A replica of english1500 was generated english.tag. Of course, you can use a graphical operation to copy directly. The purpose of this step is to keep the source file in case the source file is damaged after the exception occurs.

(2) using VI to open the English.tag, use the following two commands:

:%s#^#<s> #

:%s#$# </s>#

Note After <s>, there is a space before </s>. This adds a mark to the head and tail of each sentence. Save (Wq. ) and Exit VI.

The resulting tagged file is in the form of:

<s> for this reason it's often convenient to overlay the geochemical map with a geological map transparency. </s>

<s> Trains and tunnels is overlaid with the multicolored names and slogans of youths. </s>

....

3. Installing the Software

1. Download the Software

Download the required software separately

Language Model tools: Cmu-cambridge statistical Language Modeling Toolkit v2

Download Address: http://svr-www.eng.cam.ac.uk/~prc14/toolkit.html

Decoder: isi-rewrite-decoder-r1.0.0a.tar.gz

Download Address: http://www.isi.edu/natural-language/software/decoder/

http://download.csdn.net/detail/tianliang0123/3712116

Translation Model tool: Giza-pp-v1.0.3.tar (contains Giza++-v2 and MKCLS-V2)

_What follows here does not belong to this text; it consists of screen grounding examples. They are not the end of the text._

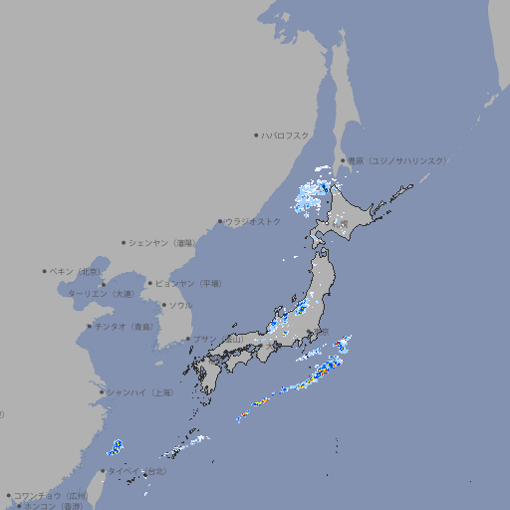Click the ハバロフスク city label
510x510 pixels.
coord(286,134)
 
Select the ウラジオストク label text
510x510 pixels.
coord(253,221)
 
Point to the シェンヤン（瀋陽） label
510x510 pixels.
coord(159,242)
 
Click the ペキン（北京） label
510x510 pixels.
coord(76,271)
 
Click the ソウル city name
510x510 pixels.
coord(180,305)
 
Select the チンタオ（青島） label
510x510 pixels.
coord(124,327)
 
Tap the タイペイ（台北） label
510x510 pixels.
coord(136,471)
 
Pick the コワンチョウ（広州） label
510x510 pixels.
coord(51,495)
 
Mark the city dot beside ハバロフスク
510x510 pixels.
coord(256,134)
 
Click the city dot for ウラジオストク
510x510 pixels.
coord(220,221)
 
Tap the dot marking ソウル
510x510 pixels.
coord(163,305)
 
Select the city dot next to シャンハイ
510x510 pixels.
coord(102,392)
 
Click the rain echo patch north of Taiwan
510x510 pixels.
coord(117,447)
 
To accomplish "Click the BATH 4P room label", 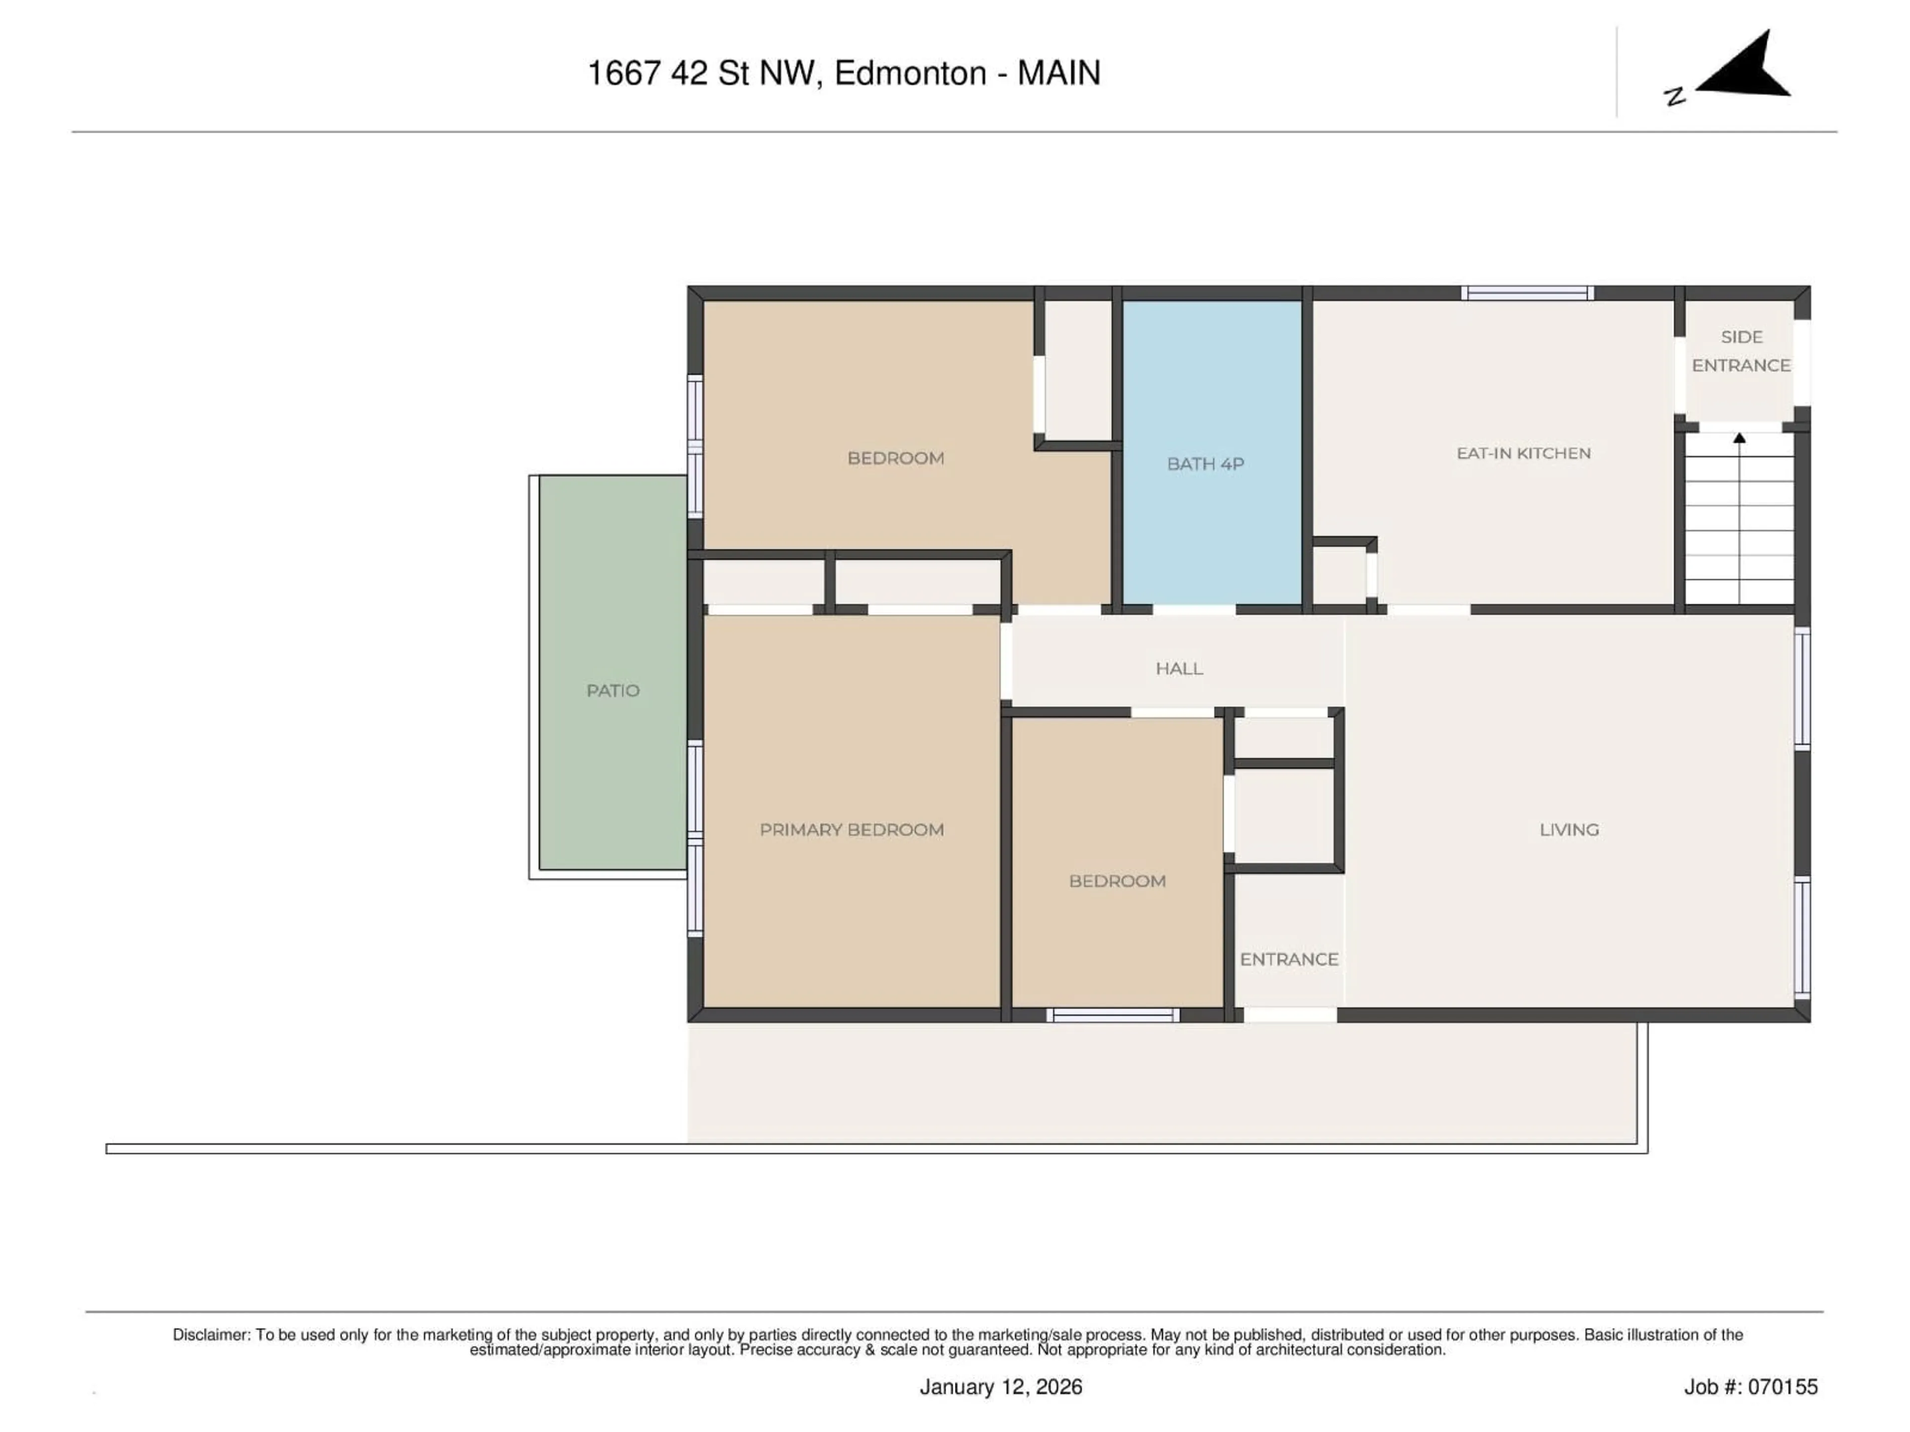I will [1205, 464].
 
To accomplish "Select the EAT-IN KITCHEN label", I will [1523, 453].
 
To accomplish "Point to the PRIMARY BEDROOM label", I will [852, 829].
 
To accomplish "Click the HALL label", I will [1179, 668].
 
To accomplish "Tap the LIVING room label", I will [1569, 829].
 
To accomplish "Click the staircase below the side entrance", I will [1739, 527].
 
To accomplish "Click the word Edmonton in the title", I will [910, 74].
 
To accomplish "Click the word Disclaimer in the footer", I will [211, 1335].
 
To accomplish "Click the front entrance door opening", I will [1290, 1015].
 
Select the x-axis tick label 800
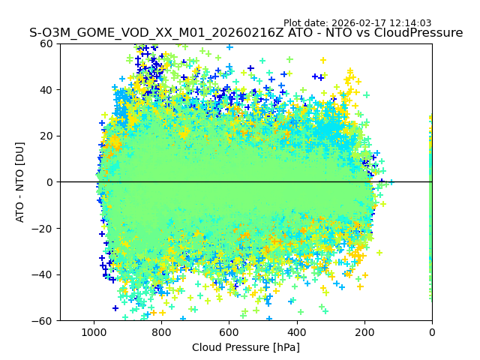point(161,332)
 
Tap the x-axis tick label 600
point(229,332)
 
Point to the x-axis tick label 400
point(296,332)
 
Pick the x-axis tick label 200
point(364,332)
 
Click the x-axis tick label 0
point(432,332)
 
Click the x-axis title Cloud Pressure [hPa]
point(246,347)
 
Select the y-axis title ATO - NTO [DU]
point(20,182)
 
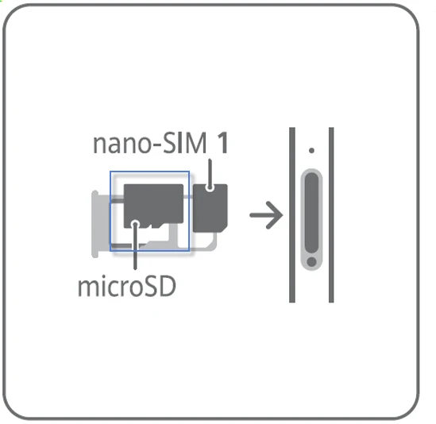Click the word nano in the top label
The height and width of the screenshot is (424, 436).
pos(122,144)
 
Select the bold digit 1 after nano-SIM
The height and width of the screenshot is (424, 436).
pos(222,143)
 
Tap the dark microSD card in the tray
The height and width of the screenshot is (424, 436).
pos(153,206)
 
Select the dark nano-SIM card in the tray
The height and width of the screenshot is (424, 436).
pos(210,208)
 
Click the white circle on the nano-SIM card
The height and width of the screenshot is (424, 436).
pos(210,188)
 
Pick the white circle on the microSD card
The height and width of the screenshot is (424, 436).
pos(135,223)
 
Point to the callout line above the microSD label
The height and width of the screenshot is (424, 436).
pos(135,246)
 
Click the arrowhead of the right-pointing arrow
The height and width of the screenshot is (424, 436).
pos(276,215)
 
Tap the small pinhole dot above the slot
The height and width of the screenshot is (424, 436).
pos(311,150)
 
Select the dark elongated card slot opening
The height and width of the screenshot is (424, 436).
pos(311,213)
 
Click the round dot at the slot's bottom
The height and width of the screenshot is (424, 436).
pos(311,262)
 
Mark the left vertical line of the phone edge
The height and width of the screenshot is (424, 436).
pos(292,214)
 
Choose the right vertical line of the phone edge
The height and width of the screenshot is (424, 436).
pos(331,214)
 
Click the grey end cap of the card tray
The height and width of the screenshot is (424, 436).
pos(95,224)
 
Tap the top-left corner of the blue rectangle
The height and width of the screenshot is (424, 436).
pos(110,172)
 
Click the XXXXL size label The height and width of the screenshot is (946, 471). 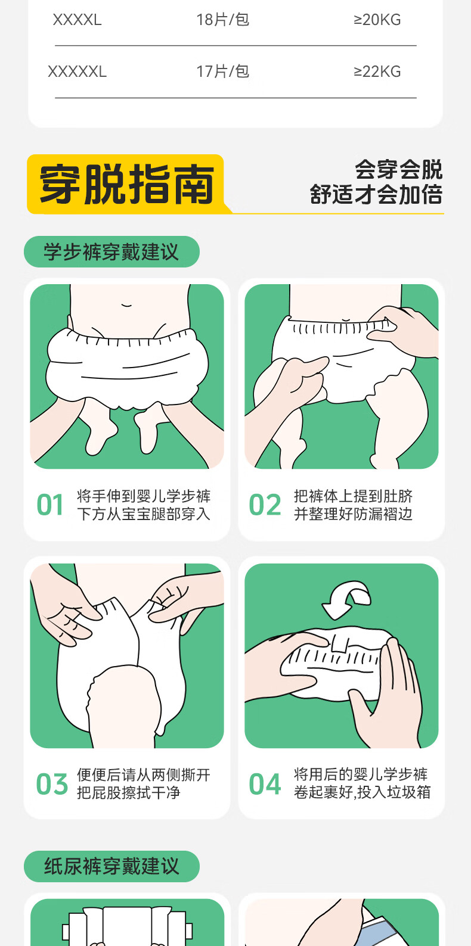point(77,20)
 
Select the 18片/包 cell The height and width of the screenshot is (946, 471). point(223,20)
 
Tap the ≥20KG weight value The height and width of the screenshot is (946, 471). point(377,20)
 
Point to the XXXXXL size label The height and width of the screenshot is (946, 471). point(77,72)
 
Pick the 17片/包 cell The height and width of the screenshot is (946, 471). point(223,71)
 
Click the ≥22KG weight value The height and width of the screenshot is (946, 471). point(377,72)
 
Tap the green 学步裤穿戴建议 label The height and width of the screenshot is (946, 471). point(111,252)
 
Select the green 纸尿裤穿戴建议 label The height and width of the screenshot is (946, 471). point(111,866)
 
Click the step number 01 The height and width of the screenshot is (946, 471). point(50,505)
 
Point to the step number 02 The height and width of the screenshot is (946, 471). point(265,505)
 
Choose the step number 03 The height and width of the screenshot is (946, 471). point(52,784)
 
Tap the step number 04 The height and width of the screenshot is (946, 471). point(265,784)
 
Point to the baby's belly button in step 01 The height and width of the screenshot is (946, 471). point(126,304)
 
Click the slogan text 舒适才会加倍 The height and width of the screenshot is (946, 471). point(376,195)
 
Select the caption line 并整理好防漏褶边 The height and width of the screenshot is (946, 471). point(353,514)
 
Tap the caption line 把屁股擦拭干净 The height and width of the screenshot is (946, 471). point(129,793)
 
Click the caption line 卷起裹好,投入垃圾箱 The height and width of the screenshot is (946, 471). point(362,792)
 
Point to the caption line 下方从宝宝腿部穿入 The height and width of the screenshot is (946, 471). point(143,514)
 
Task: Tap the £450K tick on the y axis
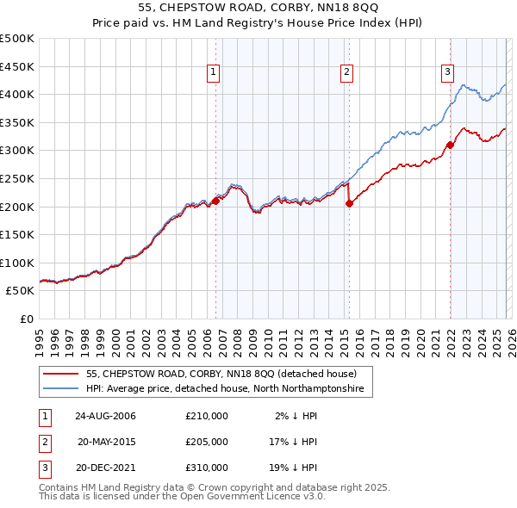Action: point(17,66)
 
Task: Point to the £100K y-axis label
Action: point(17,263)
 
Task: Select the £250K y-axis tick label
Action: point(17,178)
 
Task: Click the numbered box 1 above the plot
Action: point(213,73)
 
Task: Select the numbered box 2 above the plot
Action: point(346,73)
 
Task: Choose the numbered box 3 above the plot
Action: point(448,73)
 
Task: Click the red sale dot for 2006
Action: point(215,201)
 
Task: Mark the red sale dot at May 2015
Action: point(349,203)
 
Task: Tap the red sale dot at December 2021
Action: point(450,145)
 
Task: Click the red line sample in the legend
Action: point(61,375)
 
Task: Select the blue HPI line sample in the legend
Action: point(61,389)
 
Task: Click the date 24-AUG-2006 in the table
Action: point(105,416)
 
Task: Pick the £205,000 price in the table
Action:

Download Address: http://code.google.com/p/giza-pp/

Word Breaker Toolkit: EGYPT (it only uses its own English word-breaker feature)

Download Address: http://www.clsp.jhu.edu/ws99/projects/mt/toolkit/

Here you will find a dedicated website for statistical machine translation, where you can learn about the http://www.statmt.org/of the relevant statistical machines, as well as download the various relevant corpora and tools you need.

2. Compiling and installing the software

First, create a folder to place the package for this debug:/home/tianliang/research

Then, copy the unpacked package to the directory. Here decompression can use a graphical operation, directly right-click Unzip, or use the command line, such as decompression EGYPT package: # TAR–XZVF EGYPT.tar.gz.

Finally, enter the directory from the terminal and enter the command "make" to compile.

The detailed procedure is as follows:

(1) put three unpacked packages in the search directory, use the following commands, and query the directory of the package situation:

tianliang@ubuntu:~ $mkdir

tianliang@ubuntu:~ $CD

Tianliang@ubuntu:~/research$ls

CMU-CAM_TOOLKIT_V2 giza-pp isi-rewrite-decoder-r1.0.0a

(2) Installation Cmu-cam_tookit_v2

Before installing this software, to change the code in advance, the method is to enter the package src directory, find makefile, the inside of the "#BYTESWAP_FLAG =-dslm_swap_bytes" in the "#" removed.

TIANLIANG@UBUNTU:~/RESEARCH$CD CMU-CAM_TOOLKIT_V2

TIANLIANG@UBUNTU:~/RESEARCH/CMU-CAM_TOOLKIT_V2$CD SRC

Tianliang@ubuntu:~/research/cmu-cam_toolkit_v2/src$make Install

Gcc-o-dslm_swap_bytes-c-o bo_ng_prob.o bo_ng_prob.c

Gcc-o-dslm_swap_bytes-c-o calc_mem_req.o calc_mem_req.c

Gcc-o-dslm_swap_bytes-c-O compute_back_

Contact Us

The content source of this page is from Internet, which doesn't represent Alibaba Cloud's opinion; products and services mentioned on that page don't have any relationship with Alibaba Cloud. If the content of the page makes you feel confusing, please write us an email, we will handle the problem within 5 days after receiving your email.

If you find any instances of plagiarism from the community, please send an email to: info-contact@alibabacloud.com and provide relevant evidence. A staff member will contact you within 5 working days.

A Free Trial That Lets You Build Big!

Start building with 50+ products and up to 12 months usage for Elastic Compute Service

  • Sales Support

    1 on 1 presale consultation

  • After-Sales Support

    24/7 Technical Support 6 Free Tickets per Quarter Faster Response

  • Alibaba Cloud offers highly flexible support services tailored to meet your exact needs.